Former MemberFormer Member Posts: 1,876,323 The Mix Honorary Guru
I know the subject heading is a bit of stupid question because everyone is different.

Basically 5 weeks ago I was dumped by my first ever girlfriend. it felt like the end of the world:(

For the first week, I cried lots ( never cried over a girl before! :eek2: ) Anyway slowly and surely I'm getting over the dissapointment. The break up was ineviatable really with the distance and her going to uni next year.

basically because we could only meet once every fortnight for a couple of nights she felt that we were falling in love with some different to the true person. She said that it was kind of "pretend" and she felt uncomfortable around me and that she had to watch everything she said because it may reveal her faults and I "may not want her" anymore.

Don't get me wrong, I understand this and I felt under pressure aswell but I would have liked to be given the opportunity to find her faults. I suppose our relationship was a bit of a fairy tale by the way we met etc.

Anyway 5 weeks on, I feel the same. I'm less emotional ( I even could listen to our song at work with no problems). We have decided to be friends, swapped xmas cards ( we both sent long letters to each other), sent a text to eachother yesterday, chatted on MSN etc

However, I still love her and I think deep down she still feels the same about me. She feels guilty that she has hurt me but she hasn't. I do feel hurt, but what hurts most is that I will never see her again, hold hands with her, hug her and the rest ;):naughty: I still think about her all of the time and I honestly think she's my true love ( I know everyone will say that about their first)
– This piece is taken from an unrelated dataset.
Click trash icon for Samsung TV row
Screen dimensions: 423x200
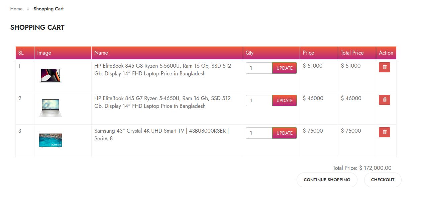click(x=384, y=132)
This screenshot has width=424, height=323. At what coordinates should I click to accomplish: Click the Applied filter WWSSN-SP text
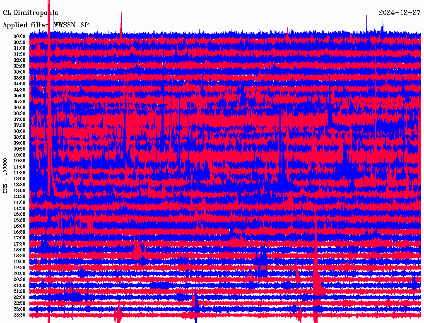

It's just all dissapointing, I can't help stop thinking about "what if we met 3 years down the line" or " What if we lived closer".
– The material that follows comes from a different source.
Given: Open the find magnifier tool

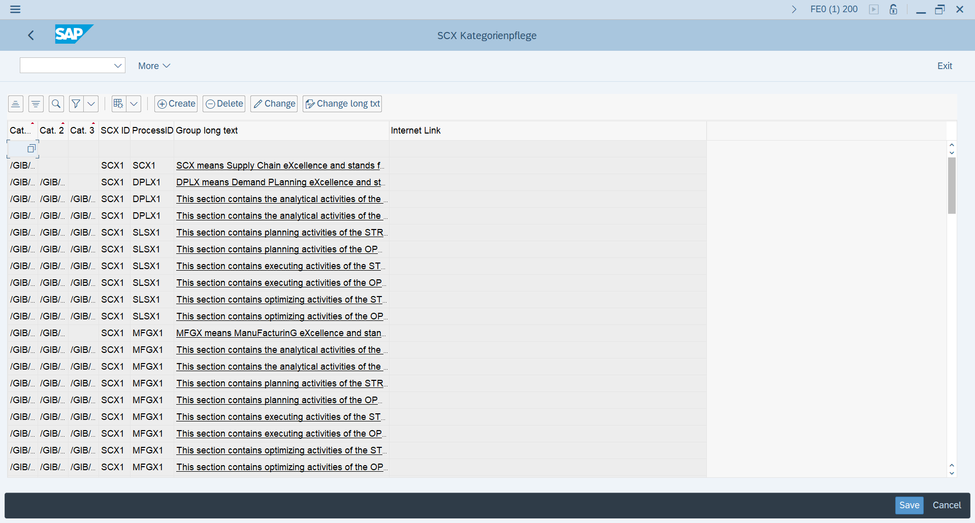Looking at the screenshot, I should 56,104.
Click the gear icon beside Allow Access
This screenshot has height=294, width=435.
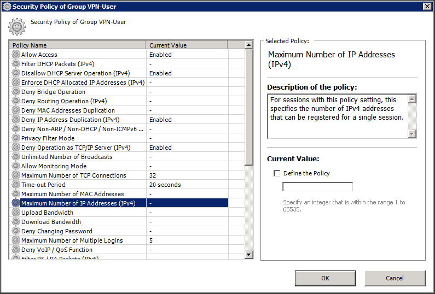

When, oh when will these feelings leave? Unfortunately I'm not the kind of guy who goes out just wanting a shag, I'm very sensitive.

I suppose I just want to be in love again, it took me 19 years and I just hope it doesn't take that long again :(

Comments

  • Former MemberFormer Member Posts: 1,876,323 The Mix Honorary Guru
    Re: How long does it take?
    Originally posted by Punto
    basically because we could only meet once every fortnight for a couple of nights she felt that we were falling in love with some different to the true person. She said that it was kind of "pretend" and she felt uncomfortable around me and that she had to watch everything she said because it may reveal her faults and I "may not want her" anymore.

    Don't get me wrong, I understand this and I felt under pressure aswell but I would have liked to be given the opportunity to find her faults. I suppose our relationship was a bit of a fairy tale by the way we met etc.


    Sorry I know i'm not exactly answering your question so excuse me for barging in but that is sort of how I feel with my current boyfriend (except the falling in love part) & i've only been with him about a week. I didn't know how to describe how I felt weird about it before & we have been arguing quite a bit lately so it has made it a whole lot worse.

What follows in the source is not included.